The district was humbled by the delta strain in the fall and the omicron variant in the winter. A beloved special education classroom assistant died of COVID-19 around Thanksgiving. The virus conditions in January spurred a few schools to temporarily transition to remote learning.
CPS lost its chief health officer to retirement in February, and cases have been spiking since spring break in April.
In its budget guide, CPS pointed to some achievements in its handling of COVID-19 this year. The district boasted that it has administered more than 1.5 million COVID-19 tests since September, secured COVID-19 testing consents from more than 100,000 students and 37,000 staff members, hosted more than 1,300 COVID-19 vaccination events since July 1; and distributed more than $13 million worth of personal protective equipment to students and staff. The union fought for these measures in the safety agreement, which is set to expire Aug. 26.

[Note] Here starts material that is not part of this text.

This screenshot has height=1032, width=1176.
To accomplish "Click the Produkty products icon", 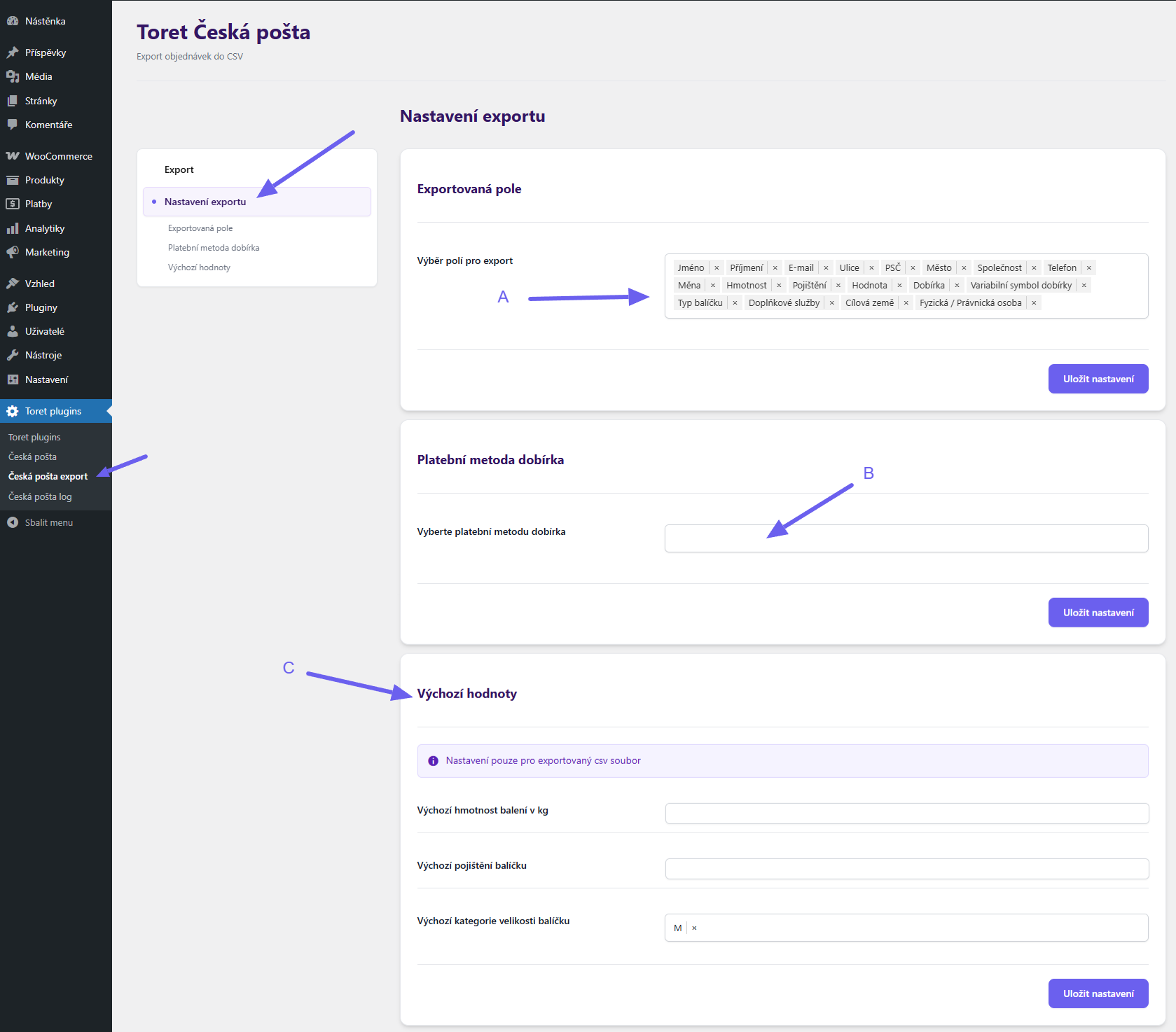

The district said it will continue to update its public COVID-19 tracker after Tuesday to reflect cases reported during summer programming, which starts July 6. CPS said it finished testing in schools Friday and will resume testing during summer school.
Chicago public health Commissioner Dr. Allison Arwady said last week the city is prepared to vaccinate children younger than 5 as soon federal authorities approve their use, perhaps as early as next week. Some 54% of students 5 and older in district-managed schools and 45% of age-eligible students in CPS schools not managed by district are fully vaccinated, according to district data.
Chicago Board of Education member Elizabeth Todd-Breland floated the idea of a CPS student COVID-19 vaccine mandate at the board’s January meeting — but it hasn’t seemed to have taken root. Martinez expressed disappointment the issue isn’t being handled at the federal level.
CTU pushed for an 80% vaccination rate for eligible students last summer. The union said it is “looking very closely” at the Los Angeles Unified School District — which instituted a coronavirus vaccination requirement for students, but has delayed enforcement. Goodchild said CPS should partner with the union on outreach and be “more intentional” about where it hosts vaccine events.
“We think that CPS can do a lot more to support vaccine access and education around vaccine in school communities where vaccination rates amongst students and families is very, very uneven,” Goodchild said.
When asked if CTU will seek a reinstatement of the mask mandate for the fall, Goodchild said the union will “push for the highest possible level of safety for educators, students and school communities.”
CPS reported more than 9,300 adult COVID-19 cases this school year. About 3,300 students and 240 adults on Sunday were in isolation because they tested positive for the virus or in quarantine because they are not fully vaccinated and came in close contact with someone infected.
“This spring has shown us that pandemic mitigation has to continue,” Goodchild said. “We can’t pretend that things have returned to normal when they haven’t.”